Onde a cultura é complexa, todos compreenderam o valor prático da pura especulação e sabem quanto cabe a um Kant ou a um Hegel nos triunfos militares e industriais da Alemanha moderna. E sabem que, se na altura em que Staudt iniciou a geometria pura ou de posição este ramo da ciência não passava de uma ginástica mental, hoje assenta nela uma grande parte do cálculo gráfico que pode ser útil até para a extensão dos cabos.

Mas, além desta utilidade mediata, ou a longo prazo, que podem vir a ganhar os princípios científicos que nos parecem abstractos, há a utilidade imediata de que a sua investigação e o seu estudo educam e fortificam a mente muito melhor do que o estudo das aplicações científicas.

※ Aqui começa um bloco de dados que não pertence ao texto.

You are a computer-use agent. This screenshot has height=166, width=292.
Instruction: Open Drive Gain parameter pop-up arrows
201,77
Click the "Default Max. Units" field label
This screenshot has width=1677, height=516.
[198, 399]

Quando começamos a renegar a ciência pura, que nunca verdadeiramente cultivamos – e por isso a renegamos – e tudo se transforma num falar de estudos práticos, sem entender bem o que isto significa, os povos em que mais progrediram as aplicações científicas censuram-se a si mesmos pelo politecnicismo e desconfiam dos pragmáticos. Um simples engenheiro – isto é, um engenheiro sem verdadeiro espírito científico, porque há os que o têm – pode ser tão útil para traçar uma via férrea como um mero advogado para defender um pleito; mas nem aquele fará avançar a ciência um passo, nem a este confiaria eu a reforma da Constituição de um povo.

Buscar a vida na verdade é, pois, tentar no culto desta enobrecer e elevar a nossa vida espiritual e não converter a verdade, que é e deve ser sempre viva, num dogma, que costuma ser uma coisa morta.

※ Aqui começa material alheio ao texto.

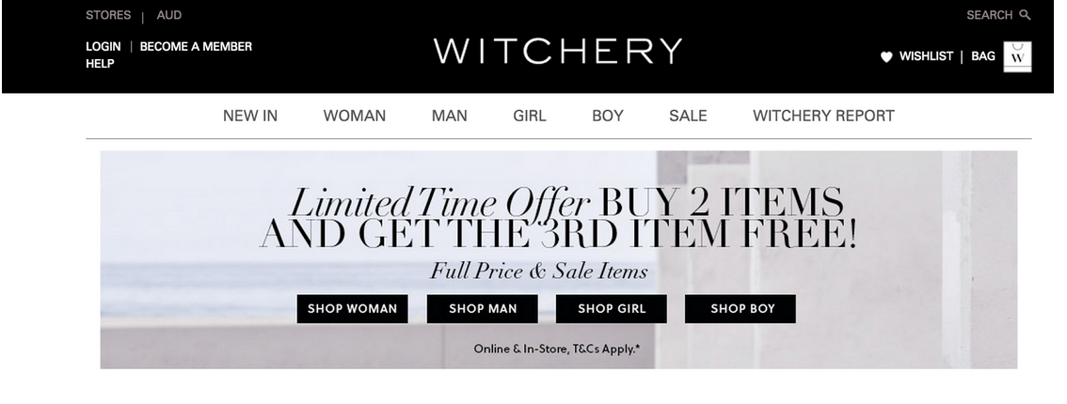Click the Shop Girl button
This screenshot has width=1067, height=404.
coord(611,309)
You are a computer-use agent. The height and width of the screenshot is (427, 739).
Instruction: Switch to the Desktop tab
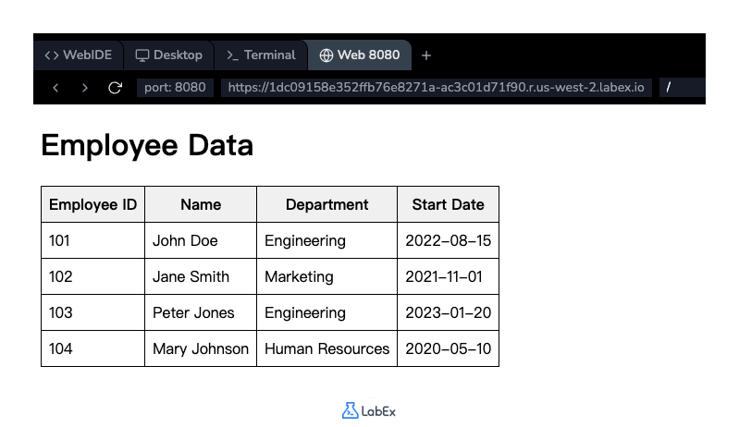169,55
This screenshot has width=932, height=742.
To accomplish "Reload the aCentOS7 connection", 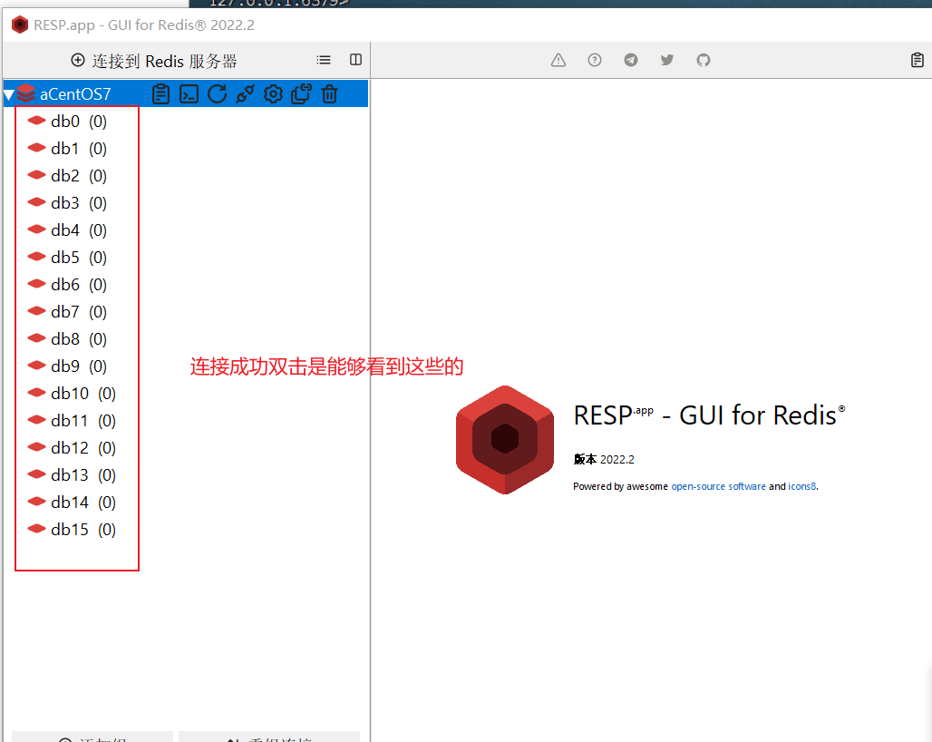I will point(217,93).

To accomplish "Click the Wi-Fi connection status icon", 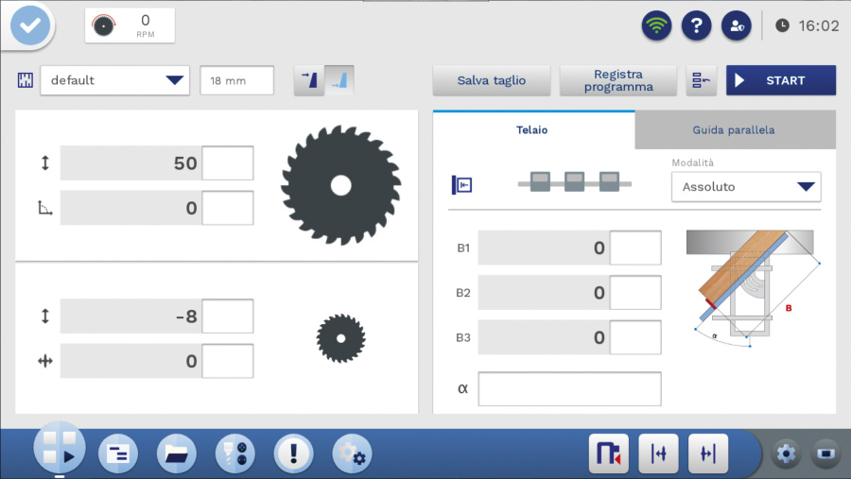I will tap(656, 26).
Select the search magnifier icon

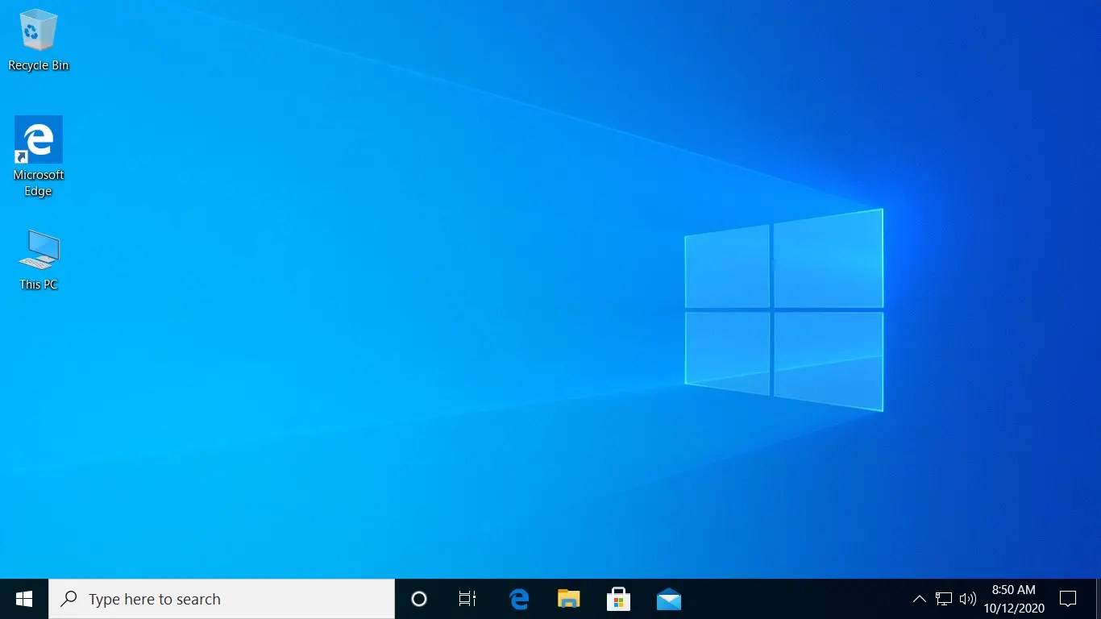(67, 599)
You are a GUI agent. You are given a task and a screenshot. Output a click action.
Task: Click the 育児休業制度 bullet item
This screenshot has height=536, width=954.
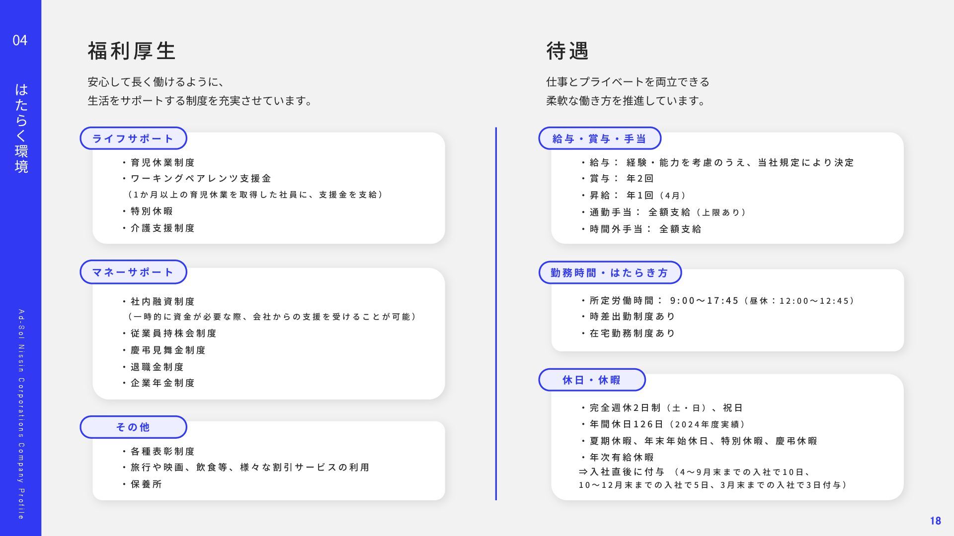point(162,163)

Durante um longo século lutaram os homens, apaixonando-se pela questão de se o Espírito Santo procede só do Pai ou do Pai e do Filho ao mesmo tempo; e foi esta luta que deu origem a que no credo católico se acrescentasse o Filioque, onde se diz qui ex Patre Filioque procedit. Mas hoje, que católico se apaixona por isto? Perguntai ao católico mais piedoso e de melhor boa fé, perguntai aos sacerdotes porque é que o Espírito Santo há de proceder do Pai e do Filho, e não só do primeiro, ou que diferença implica na nossa conduta moral e religiosa acreditar numa ou noutra coisa, deixando de lado a submissão à Igreja que ordena que assim se creia, e vereis o que vos diz.

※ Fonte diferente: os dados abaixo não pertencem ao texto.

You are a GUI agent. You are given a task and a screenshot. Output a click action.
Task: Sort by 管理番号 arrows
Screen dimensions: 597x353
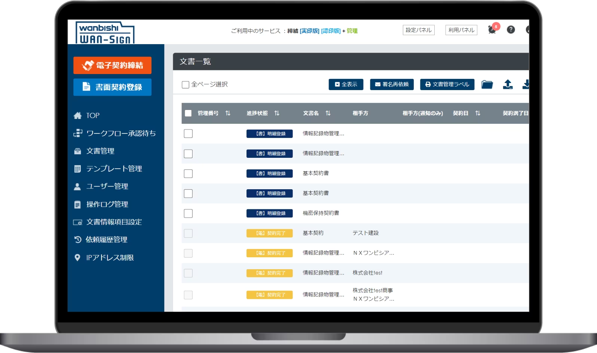coord(228,113)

O que outrora foi expressão de um vivo sentimento religioso, à qual com certo respeito se pode chamar verdade de fé, não passa hoje de um simples dogma morto.

E a condenação pelo atual Papa das doutrinas do chamado modernismo deve-se apenas a que os modernistas – Loisy, Le Roy, o padre Tyrrell, Murri, etc. – procuram devolver vida de verdades a dogmas mortos, e o Papa – ou melhor dizendo, os seus conselheiros –, coitado, não é capaz de mergulhar em tais funduras –, sabe, com acutilante sagacidade, que, ao tentar-se vivificar tais dogmas, estes acabam por morrer de todo.

Sabem que há cadáveres que, ao tratar-se de insuflar-lhes nova vida, se desfazem em pó. E esta é a principal razão por que se deve buscar a vida de todas as verdades: para que aquelas que parecem sê-lo, e não o são, se nos mostrem como realmente são, como não verdades ou apenas verdades aparentes. E o que há de mais oposto a buscar a vida na verdade é proscrever o exame e declarar que há princípios intangíveis. Não há nada que não deva examinar-se.

E eis aqui como se entrelaçam a verdade na vida e a vida na verdade: aqueles que não se atrevem a buscar a vida das verdades que professam como tais nunca vivem com verdade na vida. O crente que se opõe a examinar os fundamentos da sua crença é um homem que vive na insinceridade e na mentira. O homem que não quer pensar em certos problemas eternos é um embusteiro, e nada mais do que um embusteiro.

E é assim que costumam andar unidas, nos indivíduos e nos povos, a superficialidade e a insinceridade. Povo irreligioso, isto é, povo em que os problemas religiosos não interessam a quase ninguém – seja qual for a solução que se lhes dê –, é povo de embusteiros e exibicionistas, onde o que importa não é ser, mas parecer ser.

Salamanca, 1908.




UNAMUNO, Miguel de. Verdade e vida. Tradução de João da Silva Gama. Apresentação: Arthur Mourão. Covilhã: Universidade de Beira Interior - Lusofia, 2008, p. 7-12. Texto adaptado e com grifos nossos. Col. Textos Clássicos de Filosofia. Traduzido da edição de AGUILLAR, Ensayos, Tomo II, Madrid, 1951, p. 377-384.